> [Work required] The reply should be the records repeated exactly, without any images.

--- Record excerpts ---

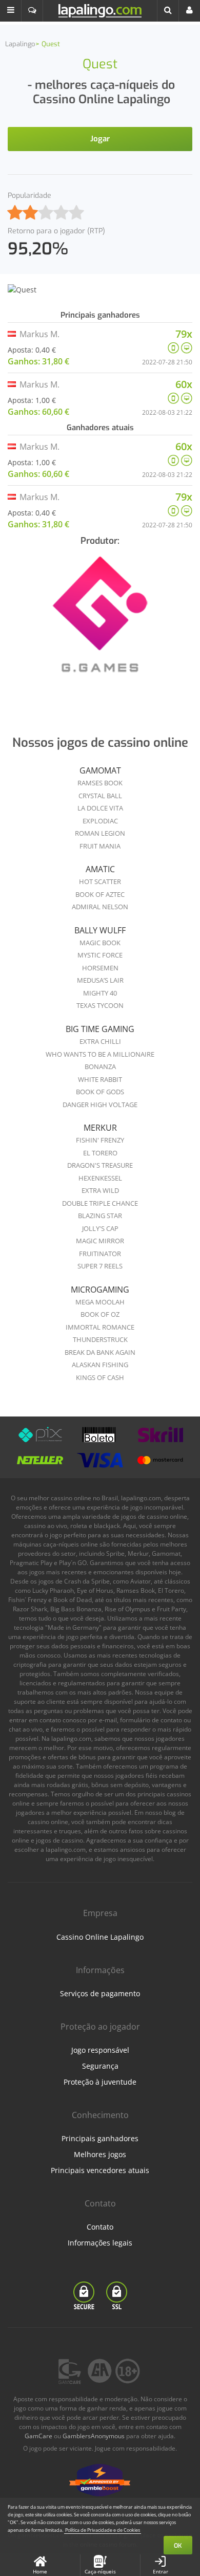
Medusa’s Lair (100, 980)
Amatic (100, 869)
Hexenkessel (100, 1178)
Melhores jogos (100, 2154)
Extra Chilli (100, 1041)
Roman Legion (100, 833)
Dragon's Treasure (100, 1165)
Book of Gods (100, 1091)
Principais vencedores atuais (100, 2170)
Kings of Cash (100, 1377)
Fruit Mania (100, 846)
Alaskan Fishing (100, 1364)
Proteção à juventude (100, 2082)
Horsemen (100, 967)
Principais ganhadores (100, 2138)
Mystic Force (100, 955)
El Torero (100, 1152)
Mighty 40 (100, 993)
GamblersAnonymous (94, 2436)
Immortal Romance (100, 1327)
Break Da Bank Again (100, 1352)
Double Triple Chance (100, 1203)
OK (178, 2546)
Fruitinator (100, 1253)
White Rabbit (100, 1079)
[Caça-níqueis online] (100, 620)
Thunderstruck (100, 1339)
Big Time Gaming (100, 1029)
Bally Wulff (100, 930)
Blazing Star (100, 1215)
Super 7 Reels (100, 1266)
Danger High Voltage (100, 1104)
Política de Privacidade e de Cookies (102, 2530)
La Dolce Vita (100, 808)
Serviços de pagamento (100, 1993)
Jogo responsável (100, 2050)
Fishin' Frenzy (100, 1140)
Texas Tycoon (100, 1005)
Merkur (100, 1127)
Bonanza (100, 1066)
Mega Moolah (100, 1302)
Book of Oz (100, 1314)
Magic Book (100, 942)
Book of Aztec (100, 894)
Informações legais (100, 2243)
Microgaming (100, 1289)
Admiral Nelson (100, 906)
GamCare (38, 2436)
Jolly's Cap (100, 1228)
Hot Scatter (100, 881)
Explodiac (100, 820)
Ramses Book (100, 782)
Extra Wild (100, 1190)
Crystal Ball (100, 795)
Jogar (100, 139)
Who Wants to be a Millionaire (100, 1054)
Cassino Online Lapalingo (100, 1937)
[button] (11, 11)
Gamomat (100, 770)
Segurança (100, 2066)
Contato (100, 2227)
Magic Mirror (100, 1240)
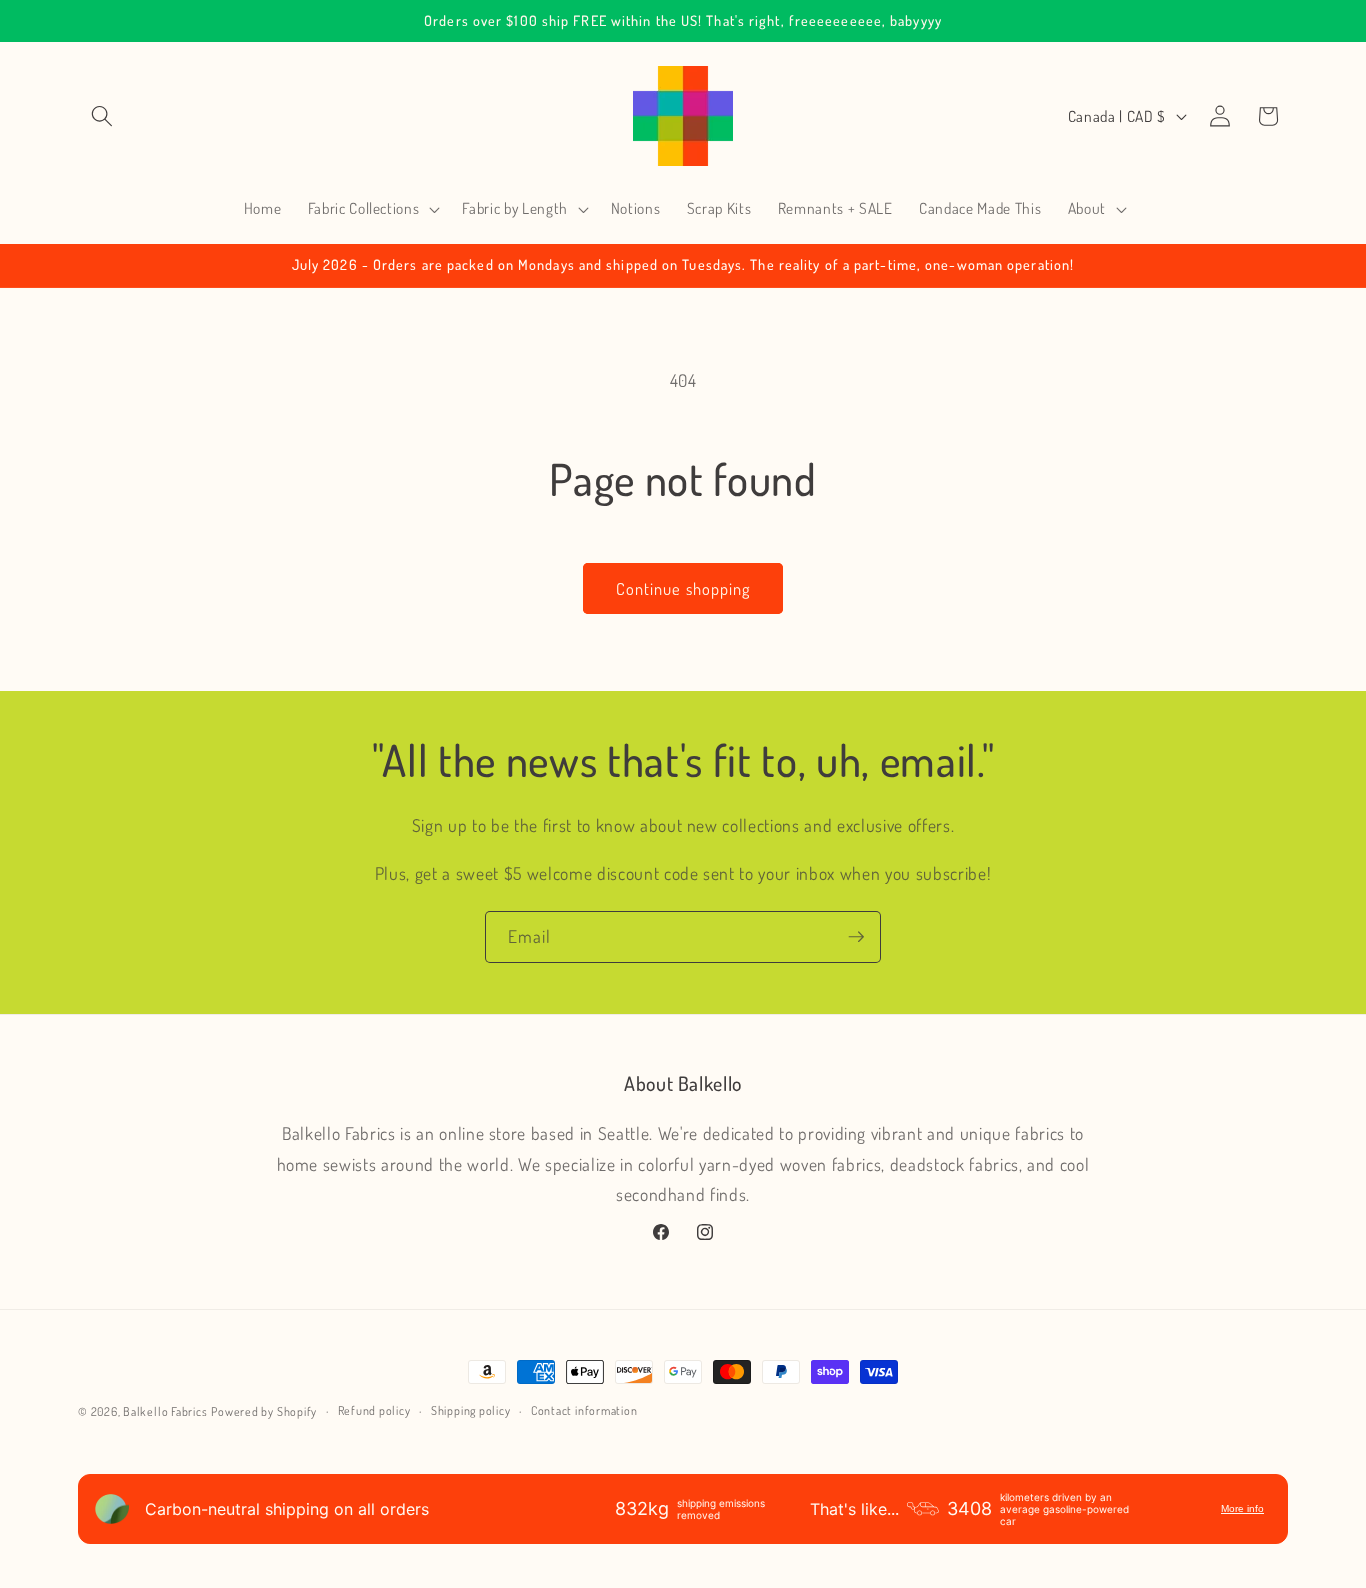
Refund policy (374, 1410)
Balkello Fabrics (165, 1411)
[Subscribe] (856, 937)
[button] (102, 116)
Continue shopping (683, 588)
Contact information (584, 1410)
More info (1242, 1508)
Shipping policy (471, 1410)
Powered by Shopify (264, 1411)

---

> [Exercise result]
Medusa’s Lair (100, 980)
Amatic (100, 869)
Hexenkessel (100, 1178)
Melhores jogos (100, 2154)
Extra Chilli (100, 1041)
Roman Legion (100, 833)
Dragon's Treasure (100, 1165)
Book of Gods (100, 1091)
Principais vencedores atuais (100, 2170)
Kings of Cash (100, 1377)
Fruit Mania (100, 846)
Alaskan Fishing (100, 1364)
Proteção à juventude (100, 2082)
Horsemen (100, 967)
Principais ganhadores (100, 2138)
Mystic Force (100, 955)
El Torero (100, 1152)
Mighty 40 (100, 993)
GamblersAnonymous (94, 2436)
Immortal Romance (100, 1327)
Break Da Bank Again (100, 1352)
Double Triple Chance (100, 1203)
OK (178, 2546)
Fruitinator (100, 1253)
White Rabbit (100, 1079)
[Caça-níqueis online] (100, 620)
Thunderstruck (100, 1339)
Big Time Gaming (100, 1029)
Bally Wulff (100, 930)
Blazing Star (100, 1215)
Super 7 Reels (100, 1266)
Danger High Voltage (100, 1104)
Política de Privacidade e de Cookies (102, 2530)
La Dolce Vita (100, 808)
Serviços de pagamento (100, 1993)
Jogo responsável (100, 2050)
Fishin' Frenzy (100, 1140)
Texas Tycoon (100, 1005)
Merkur (100, 1127)
Bonanza (100, 1066)
Mega Moolah (100, 1302)
Book of Oz (100, 1314)
Magic Book (100, 942)
Book of Aztec (100, 894)
Informações legais (100, 2243)
Microgaming (100, 1289)
Admiral Nelson (100, 906)
GamCare (38, 2436)
Jolly's Cap (100, 1228)
Hot Scatter (100, 881)
Explodiac (100, 820)
Ramses Book (100, 782)
Extra Wild (100, 1190)
Crystal Ball (100, 795)
Jogar (100, 139)
Who Wants to be a Millionaire (100, 1054)
Cassino Online Lapalingo (100, 1937)
[button] (11, 11)
Gamomat (100, 770)
Segurança (100, 2066)
Contato (100, 2227)
Magic Mirror (100, 1240)
Refund policy (374, 1410)
Balkello Fabrics (165, 1411)
[Subscribe] (856, 937)
[button] (102, 116)
Continue shopping (683, 588)
Contact information (584, 1410)
More info (1242, 1508)
Shipping policy (471, 1410)
Powered by Shopify (264, 1411)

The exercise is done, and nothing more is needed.